The use of the ACL inhibitor has demonstrated a decrease in the composite endpoint of cardiovascular death, non-fatal myocardial infarction [MI] and stroke or other coronary revascularization, as well as lower rates of fatal and non-fatal MI and coronary revascularization. And finally, the FIB [fibrate] rates may be beneficial in patients who have high triglycerides and low HDL. There are some studies to show that the FIB rates can also reduce the cardiovascular events. So, a lot of options there, and a lot of different ways we could go depending on the patient's clinical picture.

Pharmacy Times: How have recent updates to cholesterol management guidelines from the ACC and AHA impacted clinical practice?

McConnell: Although we still have goals for total cholesterol, LDL and HDL, we try to look at the patient's full picture and what else is going on with them, as I mentioned. Really gone are the days of managing solely to those goals in these higher risk patients. The goals can and should be considered when selecting medications and when considering add on or alternative therapy to statins. However, the recent guidelines recommend that moderate or high intensity statin medication be added to lifestyle therapy regardless of the patient's current cholesterol levels. For example, high intensity statin therapy should be initiated in patients at any age who have diabetes and also have ASCVD in patients 40 years of age and older who have diabetes, who are at higher risk for developing ASCVD and for patients 75 years of age and younger who have ASCVD, you can use a moderate intensity statin therapy. When patients have diabetes but do not currently have ASCVD based on their risk benefit profile, if they're 40 and older and at lower risk of cardiovascular disease with diabetes or have ASCVD and may have conditions or drug interactions that may influence safety or have statin intolerance, you need to use a lower dose.

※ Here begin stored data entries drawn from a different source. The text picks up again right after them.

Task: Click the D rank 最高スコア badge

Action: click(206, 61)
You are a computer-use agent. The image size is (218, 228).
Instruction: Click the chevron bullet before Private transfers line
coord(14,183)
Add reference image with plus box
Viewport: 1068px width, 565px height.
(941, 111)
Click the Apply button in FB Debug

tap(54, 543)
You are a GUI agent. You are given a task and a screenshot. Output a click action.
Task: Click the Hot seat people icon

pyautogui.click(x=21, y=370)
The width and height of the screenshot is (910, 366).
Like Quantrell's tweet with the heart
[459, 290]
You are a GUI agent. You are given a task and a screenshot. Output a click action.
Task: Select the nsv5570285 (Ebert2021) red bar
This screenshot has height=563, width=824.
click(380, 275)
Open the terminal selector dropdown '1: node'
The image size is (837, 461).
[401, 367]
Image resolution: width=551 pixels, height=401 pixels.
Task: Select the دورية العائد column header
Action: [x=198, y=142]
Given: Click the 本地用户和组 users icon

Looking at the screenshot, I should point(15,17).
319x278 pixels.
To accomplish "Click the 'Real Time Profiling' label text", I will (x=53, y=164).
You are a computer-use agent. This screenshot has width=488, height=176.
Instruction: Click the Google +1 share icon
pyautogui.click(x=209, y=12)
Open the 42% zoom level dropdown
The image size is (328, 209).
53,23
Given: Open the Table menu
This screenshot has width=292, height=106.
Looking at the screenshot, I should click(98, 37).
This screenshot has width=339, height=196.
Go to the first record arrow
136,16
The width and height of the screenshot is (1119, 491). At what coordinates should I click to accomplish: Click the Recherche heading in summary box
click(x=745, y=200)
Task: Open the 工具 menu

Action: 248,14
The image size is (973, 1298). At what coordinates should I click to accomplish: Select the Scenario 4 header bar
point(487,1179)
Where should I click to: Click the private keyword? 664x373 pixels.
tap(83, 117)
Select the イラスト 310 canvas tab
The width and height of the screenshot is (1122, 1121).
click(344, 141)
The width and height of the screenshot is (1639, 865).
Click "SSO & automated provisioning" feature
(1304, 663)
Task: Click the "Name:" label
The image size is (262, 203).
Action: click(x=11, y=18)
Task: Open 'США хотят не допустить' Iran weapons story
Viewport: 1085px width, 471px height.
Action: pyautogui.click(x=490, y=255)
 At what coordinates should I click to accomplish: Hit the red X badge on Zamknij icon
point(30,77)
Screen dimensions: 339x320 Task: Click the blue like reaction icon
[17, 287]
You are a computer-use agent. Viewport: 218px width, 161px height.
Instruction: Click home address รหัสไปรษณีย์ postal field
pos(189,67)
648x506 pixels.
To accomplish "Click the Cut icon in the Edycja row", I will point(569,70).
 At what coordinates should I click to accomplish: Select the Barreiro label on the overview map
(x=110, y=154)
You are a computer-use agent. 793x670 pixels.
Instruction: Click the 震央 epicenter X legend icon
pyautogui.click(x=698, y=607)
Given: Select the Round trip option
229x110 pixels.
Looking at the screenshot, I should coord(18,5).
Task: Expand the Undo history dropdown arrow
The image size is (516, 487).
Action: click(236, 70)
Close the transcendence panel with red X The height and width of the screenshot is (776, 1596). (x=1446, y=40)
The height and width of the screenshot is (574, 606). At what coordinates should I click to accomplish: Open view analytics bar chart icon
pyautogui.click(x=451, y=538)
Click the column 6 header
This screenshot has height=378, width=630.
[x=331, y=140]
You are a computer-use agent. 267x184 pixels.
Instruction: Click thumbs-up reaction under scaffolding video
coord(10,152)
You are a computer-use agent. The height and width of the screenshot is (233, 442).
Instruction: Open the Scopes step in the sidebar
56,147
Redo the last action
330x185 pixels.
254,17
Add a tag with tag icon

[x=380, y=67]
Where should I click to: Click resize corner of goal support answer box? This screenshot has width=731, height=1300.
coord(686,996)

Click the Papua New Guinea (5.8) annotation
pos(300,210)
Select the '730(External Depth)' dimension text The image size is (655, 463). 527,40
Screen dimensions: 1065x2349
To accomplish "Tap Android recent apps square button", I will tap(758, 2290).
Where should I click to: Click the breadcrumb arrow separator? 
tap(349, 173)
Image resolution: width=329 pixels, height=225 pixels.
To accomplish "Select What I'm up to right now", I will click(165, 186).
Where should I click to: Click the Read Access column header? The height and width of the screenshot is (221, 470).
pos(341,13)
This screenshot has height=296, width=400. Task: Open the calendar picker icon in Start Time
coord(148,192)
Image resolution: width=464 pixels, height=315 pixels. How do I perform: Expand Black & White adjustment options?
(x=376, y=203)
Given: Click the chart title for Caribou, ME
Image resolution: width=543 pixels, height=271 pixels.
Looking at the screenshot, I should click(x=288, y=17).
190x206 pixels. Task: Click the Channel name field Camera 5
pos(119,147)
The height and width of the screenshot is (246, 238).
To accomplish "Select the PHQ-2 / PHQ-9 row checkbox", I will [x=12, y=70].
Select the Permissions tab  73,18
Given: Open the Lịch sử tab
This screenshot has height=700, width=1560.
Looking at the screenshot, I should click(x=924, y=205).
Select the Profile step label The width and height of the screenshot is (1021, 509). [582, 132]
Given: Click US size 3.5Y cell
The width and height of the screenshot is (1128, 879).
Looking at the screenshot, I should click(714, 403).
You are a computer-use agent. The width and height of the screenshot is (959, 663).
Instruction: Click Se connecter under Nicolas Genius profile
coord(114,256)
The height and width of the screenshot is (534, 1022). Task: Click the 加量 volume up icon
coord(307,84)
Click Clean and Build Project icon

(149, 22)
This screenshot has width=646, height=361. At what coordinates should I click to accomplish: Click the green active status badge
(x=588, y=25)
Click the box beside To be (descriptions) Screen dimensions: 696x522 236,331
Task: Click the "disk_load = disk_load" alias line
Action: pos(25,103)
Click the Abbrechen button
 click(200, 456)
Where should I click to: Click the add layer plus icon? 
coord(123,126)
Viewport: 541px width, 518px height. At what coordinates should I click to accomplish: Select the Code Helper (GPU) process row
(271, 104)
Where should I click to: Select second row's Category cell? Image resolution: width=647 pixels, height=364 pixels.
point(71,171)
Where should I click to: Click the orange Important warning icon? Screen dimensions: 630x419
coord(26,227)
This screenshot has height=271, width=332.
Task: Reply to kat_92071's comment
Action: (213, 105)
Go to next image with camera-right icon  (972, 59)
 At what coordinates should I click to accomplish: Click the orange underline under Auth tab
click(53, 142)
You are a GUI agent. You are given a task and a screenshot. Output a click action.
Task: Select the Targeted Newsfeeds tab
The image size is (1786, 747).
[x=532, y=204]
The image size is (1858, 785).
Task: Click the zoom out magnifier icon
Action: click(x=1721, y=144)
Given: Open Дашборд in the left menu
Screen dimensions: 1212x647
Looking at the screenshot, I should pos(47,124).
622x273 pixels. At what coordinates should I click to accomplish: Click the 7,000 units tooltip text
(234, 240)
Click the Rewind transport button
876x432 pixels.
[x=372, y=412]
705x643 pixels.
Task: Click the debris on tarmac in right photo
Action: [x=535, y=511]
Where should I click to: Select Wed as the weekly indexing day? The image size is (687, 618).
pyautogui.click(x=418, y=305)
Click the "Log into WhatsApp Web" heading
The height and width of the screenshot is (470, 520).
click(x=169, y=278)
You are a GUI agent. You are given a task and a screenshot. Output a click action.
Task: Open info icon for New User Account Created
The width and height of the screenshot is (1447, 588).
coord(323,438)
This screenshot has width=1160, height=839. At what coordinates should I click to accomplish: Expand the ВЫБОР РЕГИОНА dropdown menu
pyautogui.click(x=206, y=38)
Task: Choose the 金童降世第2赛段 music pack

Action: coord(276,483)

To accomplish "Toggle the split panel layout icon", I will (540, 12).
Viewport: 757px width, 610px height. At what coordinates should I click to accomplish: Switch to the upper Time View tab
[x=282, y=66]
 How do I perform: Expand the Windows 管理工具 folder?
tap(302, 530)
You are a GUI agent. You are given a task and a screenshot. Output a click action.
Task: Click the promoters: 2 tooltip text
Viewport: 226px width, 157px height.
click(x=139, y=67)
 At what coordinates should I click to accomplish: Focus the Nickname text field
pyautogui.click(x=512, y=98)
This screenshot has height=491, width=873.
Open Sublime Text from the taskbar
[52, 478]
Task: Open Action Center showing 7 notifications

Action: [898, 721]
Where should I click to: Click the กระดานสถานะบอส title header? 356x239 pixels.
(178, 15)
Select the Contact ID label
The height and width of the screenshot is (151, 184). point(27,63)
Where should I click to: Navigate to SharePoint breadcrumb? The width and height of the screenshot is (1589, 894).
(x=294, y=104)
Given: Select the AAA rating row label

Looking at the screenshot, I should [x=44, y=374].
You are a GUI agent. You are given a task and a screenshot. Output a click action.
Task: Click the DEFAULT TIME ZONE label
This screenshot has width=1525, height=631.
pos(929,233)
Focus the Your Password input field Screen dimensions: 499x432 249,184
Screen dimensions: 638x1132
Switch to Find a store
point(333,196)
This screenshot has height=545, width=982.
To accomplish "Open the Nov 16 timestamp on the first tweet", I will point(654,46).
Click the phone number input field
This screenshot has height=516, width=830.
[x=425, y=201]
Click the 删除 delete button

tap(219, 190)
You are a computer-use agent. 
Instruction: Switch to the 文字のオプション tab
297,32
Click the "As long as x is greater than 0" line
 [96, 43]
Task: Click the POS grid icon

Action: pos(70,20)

There also are additional non-statin options to consider, but some of them aren't included in the guidelines yet, either because they're newer to the market or because they didn't have the same type of clinical outcomes as the older agents at the time the guidelines were last updated. So really, a focus on statin there. Adoption of these guidelines has been increasing gradually, I would say, and is really aided by the inclusion of some quality measures into the National Quality Rating programs. Pharmacists can play a role in educating both patients and providers about these updated recommendations in patients with diabetes and CVD, the statin therapy benefits, in addition to LDL lowering and also ways to maintain statin therapy when certain side effects occur.

Pharmacy Times: What new or emerging therapies for cholesterol management show promise in clinical trials?

McConnell: There are a few chemical entities with novel mechanisms of action that are being studied. A few of these drugs currently are in phase 3 trials, following positive results from their phase 1 and 2 studies. These drugs are still a few years out from FDA approval, so I don't want to go into them too much, other than to really say that they're looking at these agents’ ability to more potently lower LDL without causing increased side effects. And then also, as I mentioned earlier, to raise the HDL in a variety of conditions involving hypercholesterolemia and dyslipidemia, for both primary and secondary prevention.

There also are new indications for existing drugs being studied. For example, inclisiran efficacy in homozygous, familial hypercholesterolemia, coronary artery disease, primary hypercholesterolemia, or mixed dyslipidemia, and in the prevention of both cerebrovascular and cardiovascular events. Then, kind of oddly, resmetirom [Rezdiffra; Madrigal Pharmaceuticals], a drug that was recently FDA approved for the treatment of the condition formerly known as NASH [now known as non-alchoholic fatty liver disease], is investigating use for heterozygous, familiar hypercholesterolemia. So different mechanism of action there with that medication.